Analysing simulation result of event sequences with branch
So I have a problem where a sequence of
A1 > B1 > C1 > D1
or
A1 > B1 > C2 > D2
or
A1 > B1 > C2 > D3
or
A2 > B2 > C3 > D4
Note there's more than 1 root starting point too. Each stage also has some other properties to it. So I'd want to ask
 find all stage (regardless of ABCD) where property 1 = some value and has some where up the parent chain property 2 = some value.
 I need to work out the probability of getting to each stage if given all "sequence branch" are of equal probability. So probability of getting to D3 is 1/2(A) * 1/2(C) where as D1 or D2 stage is 1/2(A) * 1/2(C) * 1/2(D)
 Conditional probability. Given B1 has happened, what's the chance of D3.

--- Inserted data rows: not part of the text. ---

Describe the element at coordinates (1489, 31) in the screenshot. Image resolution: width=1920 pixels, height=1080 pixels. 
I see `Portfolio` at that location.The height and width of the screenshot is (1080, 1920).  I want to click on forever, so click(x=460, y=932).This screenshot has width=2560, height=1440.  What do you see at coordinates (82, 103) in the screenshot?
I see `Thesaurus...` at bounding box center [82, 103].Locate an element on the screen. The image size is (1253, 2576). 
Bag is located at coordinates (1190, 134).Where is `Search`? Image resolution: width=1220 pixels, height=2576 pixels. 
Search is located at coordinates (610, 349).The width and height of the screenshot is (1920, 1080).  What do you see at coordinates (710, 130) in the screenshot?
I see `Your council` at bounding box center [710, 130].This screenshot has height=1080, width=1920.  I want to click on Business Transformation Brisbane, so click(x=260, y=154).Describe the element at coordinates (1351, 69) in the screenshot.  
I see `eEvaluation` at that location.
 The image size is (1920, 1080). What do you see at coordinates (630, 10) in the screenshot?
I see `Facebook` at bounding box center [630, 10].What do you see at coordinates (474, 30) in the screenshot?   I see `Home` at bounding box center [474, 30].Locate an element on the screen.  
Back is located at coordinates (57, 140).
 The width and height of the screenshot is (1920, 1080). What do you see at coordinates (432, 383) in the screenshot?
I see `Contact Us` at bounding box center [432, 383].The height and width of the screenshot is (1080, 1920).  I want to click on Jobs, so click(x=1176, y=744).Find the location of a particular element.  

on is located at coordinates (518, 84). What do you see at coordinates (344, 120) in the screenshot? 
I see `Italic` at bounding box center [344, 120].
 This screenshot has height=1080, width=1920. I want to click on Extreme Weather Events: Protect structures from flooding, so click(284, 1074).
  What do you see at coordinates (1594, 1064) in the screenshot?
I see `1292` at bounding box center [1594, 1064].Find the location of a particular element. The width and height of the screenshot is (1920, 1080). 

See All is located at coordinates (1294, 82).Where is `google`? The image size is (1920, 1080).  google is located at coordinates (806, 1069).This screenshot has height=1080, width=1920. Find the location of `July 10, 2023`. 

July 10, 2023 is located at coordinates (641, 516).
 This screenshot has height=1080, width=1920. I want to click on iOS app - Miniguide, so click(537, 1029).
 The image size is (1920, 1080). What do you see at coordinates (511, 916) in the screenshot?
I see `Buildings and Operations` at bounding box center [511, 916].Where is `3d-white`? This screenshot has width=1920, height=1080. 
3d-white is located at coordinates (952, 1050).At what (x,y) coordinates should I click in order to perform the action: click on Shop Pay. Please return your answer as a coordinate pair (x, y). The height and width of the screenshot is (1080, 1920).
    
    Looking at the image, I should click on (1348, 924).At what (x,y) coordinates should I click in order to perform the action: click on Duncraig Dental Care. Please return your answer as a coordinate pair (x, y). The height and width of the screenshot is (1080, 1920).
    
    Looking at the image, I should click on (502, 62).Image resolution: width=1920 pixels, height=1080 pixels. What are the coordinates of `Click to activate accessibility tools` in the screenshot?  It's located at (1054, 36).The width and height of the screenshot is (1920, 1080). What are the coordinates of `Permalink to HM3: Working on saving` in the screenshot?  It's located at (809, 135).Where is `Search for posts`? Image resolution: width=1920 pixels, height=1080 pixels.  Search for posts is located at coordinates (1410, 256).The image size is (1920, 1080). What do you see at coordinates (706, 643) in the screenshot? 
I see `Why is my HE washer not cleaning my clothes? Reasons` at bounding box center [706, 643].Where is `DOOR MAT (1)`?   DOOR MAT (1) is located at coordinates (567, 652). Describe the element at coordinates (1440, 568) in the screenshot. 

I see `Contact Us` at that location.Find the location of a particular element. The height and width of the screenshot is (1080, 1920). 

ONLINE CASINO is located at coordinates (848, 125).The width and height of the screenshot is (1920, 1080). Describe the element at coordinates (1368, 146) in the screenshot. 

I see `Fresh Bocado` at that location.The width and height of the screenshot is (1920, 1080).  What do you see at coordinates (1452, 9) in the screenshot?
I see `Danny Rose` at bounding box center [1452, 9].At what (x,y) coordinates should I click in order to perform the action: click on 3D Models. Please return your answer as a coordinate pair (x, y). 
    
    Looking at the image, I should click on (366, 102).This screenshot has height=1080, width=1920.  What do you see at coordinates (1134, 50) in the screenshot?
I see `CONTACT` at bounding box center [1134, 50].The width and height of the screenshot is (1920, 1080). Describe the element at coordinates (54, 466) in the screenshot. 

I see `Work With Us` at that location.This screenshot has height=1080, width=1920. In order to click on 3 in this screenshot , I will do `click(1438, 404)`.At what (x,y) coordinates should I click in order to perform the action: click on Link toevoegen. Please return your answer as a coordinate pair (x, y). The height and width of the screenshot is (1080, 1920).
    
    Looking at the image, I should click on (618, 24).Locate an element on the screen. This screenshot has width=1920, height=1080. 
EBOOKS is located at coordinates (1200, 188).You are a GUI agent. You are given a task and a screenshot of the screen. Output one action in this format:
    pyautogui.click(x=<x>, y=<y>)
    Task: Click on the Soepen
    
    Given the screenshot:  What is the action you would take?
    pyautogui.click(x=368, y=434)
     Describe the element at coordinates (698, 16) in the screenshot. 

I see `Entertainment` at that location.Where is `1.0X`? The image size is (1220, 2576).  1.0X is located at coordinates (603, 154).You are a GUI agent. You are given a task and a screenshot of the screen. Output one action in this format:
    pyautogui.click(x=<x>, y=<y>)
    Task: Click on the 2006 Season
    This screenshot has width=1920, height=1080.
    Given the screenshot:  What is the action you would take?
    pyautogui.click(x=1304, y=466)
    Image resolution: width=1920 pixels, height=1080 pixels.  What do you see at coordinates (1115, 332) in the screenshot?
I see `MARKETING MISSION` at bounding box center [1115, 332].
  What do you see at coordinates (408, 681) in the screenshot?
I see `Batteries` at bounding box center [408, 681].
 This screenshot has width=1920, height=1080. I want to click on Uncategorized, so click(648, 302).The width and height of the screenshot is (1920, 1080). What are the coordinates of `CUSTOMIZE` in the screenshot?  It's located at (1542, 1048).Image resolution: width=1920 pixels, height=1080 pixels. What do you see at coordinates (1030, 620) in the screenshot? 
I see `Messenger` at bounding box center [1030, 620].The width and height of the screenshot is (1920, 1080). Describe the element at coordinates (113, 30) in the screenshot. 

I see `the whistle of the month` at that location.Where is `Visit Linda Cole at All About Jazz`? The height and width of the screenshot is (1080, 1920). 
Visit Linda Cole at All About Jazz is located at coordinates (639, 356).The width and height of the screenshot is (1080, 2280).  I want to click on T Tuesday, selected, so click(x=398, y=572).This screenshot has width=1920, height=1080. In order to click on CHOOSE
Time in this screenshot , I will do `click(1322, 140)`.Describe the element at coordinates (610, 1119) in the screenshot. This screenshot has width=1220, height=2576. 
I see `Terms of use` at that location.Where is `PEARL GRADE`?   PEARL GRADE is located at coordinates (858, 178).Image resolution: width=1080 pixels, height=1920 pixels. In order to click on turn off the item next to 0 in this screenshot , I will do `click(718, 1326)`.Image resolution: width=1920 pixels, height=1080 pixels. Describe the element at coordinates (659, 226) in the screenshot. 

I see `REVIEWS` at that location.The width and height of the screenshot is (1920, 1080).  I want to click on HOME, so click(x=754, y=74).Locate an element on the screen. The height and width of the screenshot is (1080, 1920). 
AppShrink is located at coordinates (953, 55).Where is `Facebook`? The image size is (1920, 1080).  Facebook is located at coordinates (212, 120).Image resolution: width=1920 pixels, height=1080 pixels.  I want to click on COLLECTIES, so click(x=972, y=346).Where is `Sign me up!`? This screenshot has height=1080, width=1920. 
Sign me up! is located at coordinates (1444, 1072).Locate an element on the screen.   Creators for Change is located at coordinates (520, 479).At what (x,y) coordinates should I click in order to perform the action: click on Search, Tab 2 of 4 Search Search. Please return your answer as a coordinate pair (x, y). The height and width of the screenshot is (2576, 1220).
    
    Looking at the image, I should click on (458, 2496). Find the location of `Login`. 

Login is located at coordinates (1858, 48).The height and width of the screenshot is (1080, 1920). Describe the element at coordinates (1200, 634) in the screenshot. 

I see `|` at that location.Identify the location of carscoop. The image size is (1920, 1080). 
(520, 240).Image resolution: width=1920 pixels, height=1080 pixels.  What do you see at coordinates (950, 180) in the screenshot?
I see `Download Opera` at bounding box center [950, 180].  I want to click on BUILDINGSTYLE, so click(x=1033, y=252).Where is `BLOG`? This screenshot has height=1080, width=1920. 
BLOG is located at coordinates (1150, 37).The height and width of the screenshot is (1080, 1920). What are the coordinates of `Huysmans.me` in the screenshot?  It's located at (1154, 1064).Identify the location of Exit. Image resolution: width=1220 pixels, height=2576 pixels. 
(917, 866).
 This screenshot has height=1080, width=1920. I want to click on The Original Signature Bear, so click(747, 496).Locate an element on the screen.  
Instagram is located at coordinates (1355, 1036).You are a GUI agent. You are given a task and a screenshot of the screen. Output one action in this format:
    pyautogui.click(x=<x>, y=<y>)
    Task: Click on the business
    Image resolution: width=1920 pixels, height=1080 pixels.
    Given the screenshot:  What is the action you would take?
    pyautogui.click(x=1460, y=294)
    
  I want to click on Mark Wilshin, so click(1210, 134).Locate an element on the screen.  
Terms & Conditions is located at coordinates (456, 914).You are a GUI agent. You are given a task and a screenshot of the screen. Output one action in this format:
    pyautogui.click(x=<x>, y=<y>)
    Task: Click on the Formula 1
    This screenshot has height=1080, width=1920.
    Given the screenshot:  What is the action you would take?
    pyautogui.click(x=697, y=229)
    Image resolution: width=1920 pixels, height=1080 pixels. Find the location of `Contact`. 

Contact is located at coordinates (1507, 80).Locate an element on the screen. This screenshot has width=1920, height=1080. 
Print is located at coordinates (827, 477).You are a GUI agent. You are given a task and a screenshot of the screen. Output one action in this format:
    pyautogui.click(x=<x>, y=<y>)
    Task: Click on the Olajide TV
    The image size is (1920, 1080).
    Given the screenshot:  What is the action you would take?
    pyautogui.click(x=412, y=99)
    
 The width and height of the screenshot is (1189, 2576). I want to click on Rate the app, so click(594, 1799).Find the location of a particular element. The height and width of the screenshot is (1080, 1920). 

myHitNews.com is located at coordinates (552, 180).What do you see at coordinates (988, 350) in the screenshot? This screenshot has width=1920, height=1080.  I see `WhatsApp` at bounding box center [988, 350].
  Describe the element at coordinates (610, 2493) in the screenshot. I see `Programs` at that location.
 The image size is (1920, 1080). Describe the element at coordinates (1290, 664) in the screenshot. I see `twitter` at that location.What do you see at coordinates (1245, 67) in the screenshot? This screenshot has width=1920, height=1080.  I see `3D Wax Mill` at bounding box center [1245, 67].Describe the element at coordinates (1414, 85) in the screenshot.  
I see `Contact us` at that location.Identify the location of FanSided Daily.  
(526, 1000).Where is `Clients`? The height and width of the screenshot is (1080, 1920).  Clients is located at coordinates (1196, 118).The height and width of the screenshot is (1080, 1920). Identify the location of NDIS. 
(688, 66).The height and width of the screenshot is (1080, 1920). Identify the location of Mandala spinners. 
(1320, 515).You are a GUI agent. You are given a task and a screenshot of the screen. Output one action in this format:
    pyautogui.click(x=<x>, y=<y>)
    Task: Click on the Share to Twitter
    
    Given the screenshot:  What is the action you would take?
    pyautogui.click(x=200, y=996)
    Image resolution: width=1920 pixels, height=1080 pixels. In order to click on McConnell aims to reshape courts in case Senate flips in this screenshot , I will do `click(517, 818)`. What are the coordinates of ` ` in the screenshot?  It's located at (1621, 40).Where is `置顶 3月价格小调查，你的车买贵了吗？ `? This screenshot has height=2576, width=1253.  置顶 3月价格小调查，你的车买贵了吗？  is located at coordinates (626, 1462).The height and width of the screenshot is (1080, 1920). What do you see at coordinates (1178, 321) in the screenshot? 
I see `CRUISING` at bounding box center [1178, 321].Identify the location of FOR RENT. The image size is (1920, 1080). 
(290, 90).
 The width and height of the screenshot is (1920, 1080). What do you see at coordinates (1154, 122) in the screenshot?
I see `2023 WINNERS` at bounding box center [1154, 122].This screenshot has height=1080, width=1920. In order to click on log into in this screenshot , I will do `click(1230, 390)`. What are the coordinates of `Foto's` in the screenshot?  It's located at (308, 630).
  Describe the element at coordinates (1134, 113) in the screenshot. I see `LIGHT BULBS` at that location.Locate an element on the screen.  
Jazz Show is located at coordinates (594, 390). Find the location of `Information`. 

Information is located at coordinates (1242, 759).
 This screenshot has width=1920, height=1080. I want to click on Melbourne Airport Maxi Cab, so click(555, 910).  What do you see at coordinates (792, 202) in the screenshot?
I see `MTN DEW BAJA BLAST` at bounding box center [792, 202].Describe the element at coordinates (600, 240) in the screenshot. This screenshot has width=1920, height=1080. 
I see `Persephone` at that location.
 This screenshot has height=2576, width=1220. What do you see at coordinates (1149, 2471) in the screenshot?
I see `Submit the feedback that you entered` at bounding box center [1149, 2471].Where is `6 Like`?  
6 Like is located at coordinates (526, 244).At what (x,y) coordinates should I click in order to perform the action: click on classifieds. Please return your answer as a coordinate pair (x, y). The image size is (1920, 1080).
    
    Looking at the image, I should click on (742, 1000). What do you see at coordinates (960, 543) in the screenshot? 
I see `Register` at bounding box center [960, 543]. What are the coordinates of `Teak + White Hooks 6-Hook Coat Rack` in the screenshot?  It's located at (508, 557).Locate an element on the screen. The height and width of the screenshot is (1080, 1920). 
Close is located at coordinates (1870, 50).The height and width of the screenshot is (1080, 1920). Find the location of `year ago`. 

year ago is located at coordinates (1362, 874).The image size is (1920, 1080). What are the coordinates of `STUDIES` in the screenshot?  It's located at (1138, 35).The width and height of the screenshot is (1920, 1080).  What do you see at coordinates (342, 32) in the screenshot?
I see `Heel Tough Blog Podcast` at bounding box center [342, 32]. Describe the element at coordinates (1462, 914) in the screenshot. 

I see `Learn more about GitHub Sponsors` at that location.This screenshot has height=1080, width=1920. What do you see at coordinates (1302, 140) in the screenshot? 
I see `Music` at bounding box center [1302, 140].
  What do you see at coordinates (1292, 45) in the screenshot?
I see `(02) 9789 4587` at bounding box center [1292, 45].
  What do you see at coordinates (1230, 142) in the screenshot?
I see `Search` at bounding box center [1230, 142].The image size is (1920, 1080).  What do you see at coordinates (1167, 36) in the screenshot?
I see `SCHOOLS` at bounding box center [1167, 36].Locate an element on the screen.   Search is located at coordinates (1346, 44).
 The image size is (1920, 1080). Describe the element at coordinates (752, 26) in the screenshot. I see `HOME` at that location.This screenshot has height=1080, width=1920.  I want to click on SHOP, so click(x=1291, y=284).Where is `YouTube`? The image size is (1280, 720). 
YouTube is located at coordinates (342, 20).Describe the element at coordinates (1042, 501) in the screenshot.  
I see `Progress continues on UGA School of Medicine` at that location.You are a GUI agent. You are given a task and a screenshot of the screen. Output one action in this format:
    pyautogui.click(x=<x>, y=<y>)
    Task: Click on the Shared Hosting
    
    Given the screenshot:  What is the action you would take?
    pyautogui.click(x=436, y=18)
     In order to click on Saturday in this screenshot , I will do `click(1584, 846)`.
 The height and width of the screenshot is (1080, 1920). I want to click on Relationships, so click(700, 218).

What's the best way / technique to store and analyse / query / interrogate data like this? What sort of keywords should I google / field / technology to read and learn?
Note I'm thinking to generate in the neighbourhood of 100s of k up to millions sample of sequence events.
I've had some look at RDBMS recursive CTE. That solves problem 1, but 2 and 3 in combination seem a bit more difficult. Was wondering if a graph database like neo4j can solve the problem better?